‘Reclaiming of trust among the migrant population is important’

Single-person migration is mostly male, but we have women who come as construction workers, teachers and nurses for the rest of their families. (Photo source: IE)

On need for policy interventions

AJOY MEHTA: What are the kind of policy interventions that we are looking at when we look at the health of migrants? First and foremost, let us not look at it as an enforcement issue or demographic danger. It is a human problem that needs to be dealt with compassion. Mumbai provides free healthcare in its corporation hospitals, which are well stocked in terms of human resource and equipment, but how many migrants know that medical care here is free? Even if they knew, how many migrants would walk into a municipal hospital and demand the service?
On gender specific issues

DR VANDANA PRASAD: Single-person migration is mostly male, but we have women who come as construction workers, teachers and nurses for the rest of their families. So the economic distress has a strong kind of feminisation to it. That has also translated into health issues because we know that malnutrition and anaemia amongst women are very high in India. Also, when migrants went back home, in many places they were welcomed, and panchayats made efforts to take them back. In many places, it was the opposite. So arranging for community-based facilities for quarantine, isolation, particularly with respect to migrants who are coming back, is important.

On the alienation of migrants

DR PAVITRA MOHAN: What we were seeing (last March) was not so much affected by Covid, but was related to the closure of all health services, absence of transportation, an acute shortage of food, which led to an increase in diseases like tuberculosis. Government services were focused either on Covid or nothing, and because of that childbirth significantly increased at home, leading to an increased risk of maternal deaths, etc. In some areas, we saw what is known as a syndemic, where Covid was there, but it was also associated with a sharp increase in tuberculosis. In high migration areas, the malaria epidemic also started rising with very limited access to care.

In villages, we saw a one-and-a-half times increase in malnutrition levels among children.

For the next several months, when Covid, even in the cities, declined before the second wave, one of the things that was a remnant of the first wave was the way migrants were treated when they returned. In general, they don’t feel assimilated in the cities. But during this time, they felt further alienated. That had a huge impact before the second wave, when immunisation was being promoted. That alienation from the system led to a lot of distrust and failure to accept vaccines. Reclaiming of trust among the migrant population is extremely important.

On community participation

UMA Mahadevan: We’ve been talking about community-based healthcare services. My team has created a platform for a pandemic response, connecting requests for help with the offices of support, mapping of all the government facilities, service delivery units, nearest anganwadi, nearest Primary Health Center, post office, bank branch, police station, Indra canteens. It’s possible to connect with nearby civil society groups who may be able to help. It should be doable and in (different) languages. We can have call centres and migrant resource centres and can give welcome kits to all migrants with details of the nearest services.

On universal health coverage

K Srinath REDDY: It’s not really useful for us to say that we should only examine what happened to them (migrants) during the Covid period.

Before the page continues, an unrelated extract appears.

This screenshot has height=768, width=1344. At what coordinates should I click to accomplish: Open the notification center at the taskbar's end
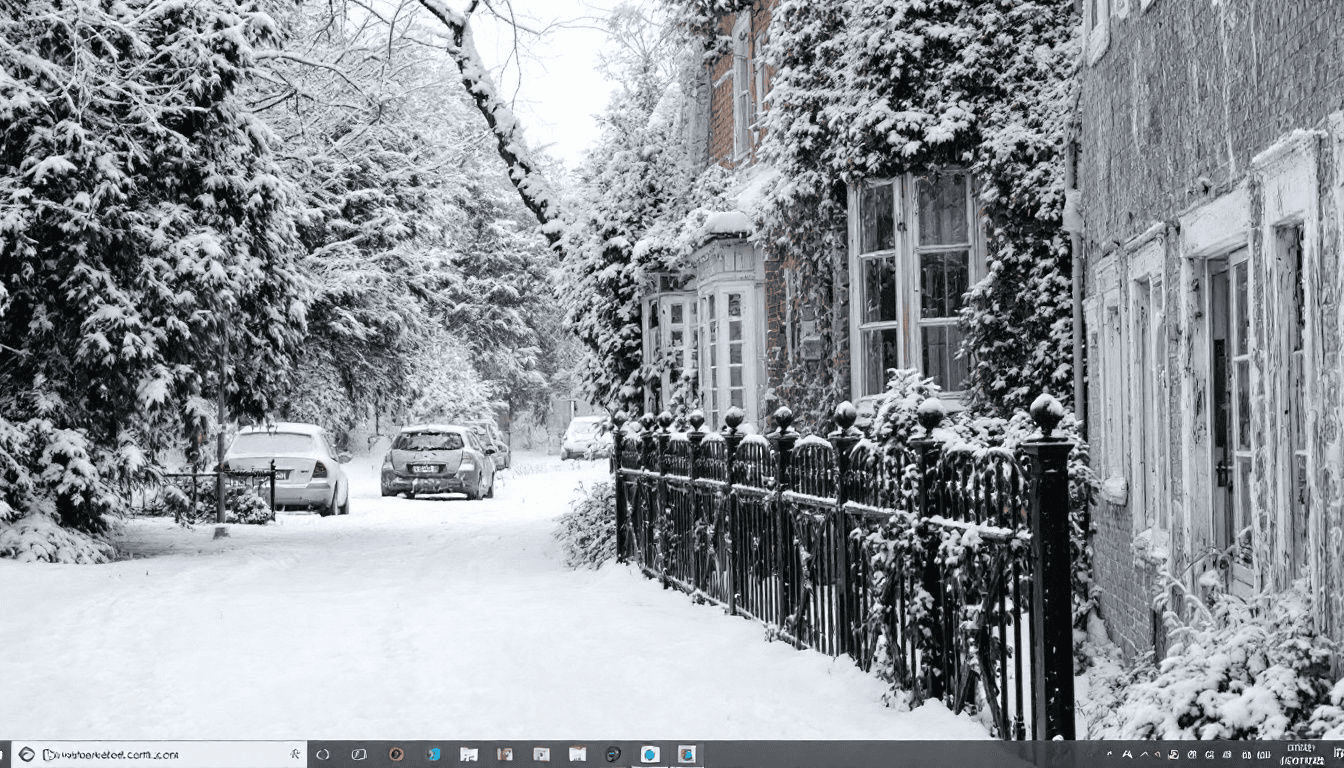(x=1336, y=754)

That was an acute exacerbation of long-standing neglect. There are a number of sections of our population who are actually deprived of essential health services, in terms of accessibility, appropriate care and affordability. That is why we call for universal health coverage, not merely to protect human productivity, which seems to be the preoccupation of those who look at migrants as a human resource, but also looking at it as an essential human right.

On the need for better living conditions

Dr Pavitra Mohan: Living conditions are one of the very central determinants of the health of the migrants. You cannot talk of health if 50 people are living in a room without water, without a toilet, without ventilation. In times of Covid, we have understood the value of ventilation. But, before that, a lot of them were suffering from tuberculosis. Maybe, subsequently, we can think of what are the policy ways to promote safe, secure and healthy housing. Most developed countries have invested in safe housing for migrants and for the population in the cities and that has been central to how public health developed. The second is working conditions. We see so many cases of silicosis in south Rajasthan, where people are dying in their 30s and 40s because they have been involved in stone carving or mining.

The third is access to healthcare. It is not portability alone because, as a citizen of the country, health is a fundamental right. Ideally, you should not need to carry anything. The policy should be towards universalising access to healthcare for migrants, irrespective of whether the documentation is there or not.